Doctors commonly choose c-sections for their patients as a response to:
  • Physical challenges to vaginal delivery like the mother's abnormal pelvic structure or the baby's intention to enter the world feet first, or bottom first, or with large head.
  • Serious maternal health problems like heart disease, high blood & pressure, diabetes, etc.
  • Cord prolapse, the umbilical cord falling into the vagina.
  • Bleeding from the placenta.
  • Dystocia, a catch all defined as difficult childbirth.
  • Signs of fetal distress such as a slowing of the heart rate or acid in the blood.
Some women do elect to have a cesarean delivery because of an earlier and difficult vaginal delivery, a previous c-section, or concern about fetal brain damage during labor or trauma to the pelvic floor. Some experts like the fact that women now have the right and power to research and request a c-section, and they point out that the risks associated with the procedure are minimal for a low risk patient. But c-sections do not necessarily spare laboring mothers from episiotomies, prolonged labor, or instrumental delivery, and there are risks associated with c-sections.

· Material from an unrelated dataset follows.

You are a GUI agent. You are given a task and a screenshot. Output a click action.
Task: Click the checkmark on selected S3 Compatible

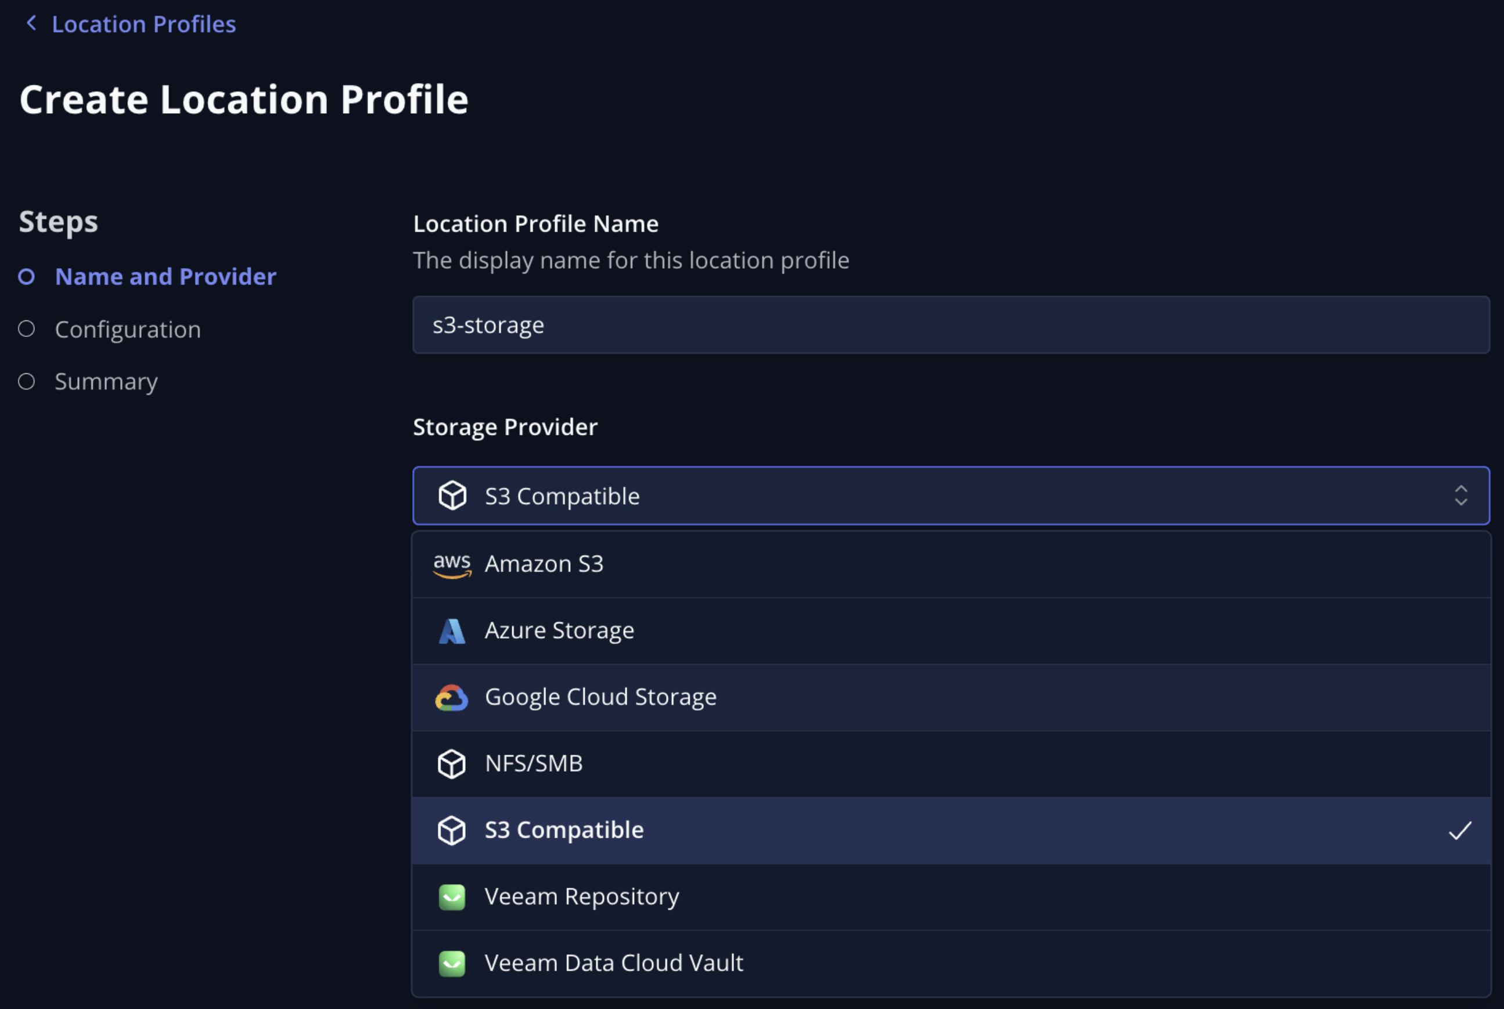(x=1459, y=830)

Potential risks to your baby include premature birth if the conception date was miscalculated and the c-section scheduled too early, breathing problems, low APGAR scores, fetal injury, and depressed activity due to absorption of the anesthesia.

The potential risks to mothers' health associated with c-sections include infections in the uterus and nearby organs, blood loss at double that associated with vaginal birth, decreased bowel function in days following delivery, respiratory complications caused by the general anesthesia, and blood clots in legs, pelvic organs, and lungs.

But chances are that you and your baby will both be just fine, and your only real suffering from c-section will be a longer hospital stay an average of three to five days and recovery time perhaps as long as four to six weeks.

After surgery, you may feel nauseated or cold from the anesthesia, and pain will have settled in around your incision. Do not be afraid to request pain medication, as it should not interfere with breast feeding. And make a point of getting out of bed eight to 24 hours after surgery in order to help your bowels move and to prevent blood clots.

Some experts worry that the interruption of the natural process of birth for a c-section destroys this bonding moment for mother and child. The second your baby is placed on your chest for the first time, you will realize that there will be millions of bonding moments. The past nine months included a couple hundred. The day of delivery included a few more. The two of you have been part of each other and always will be. Having surgery doesn't change that.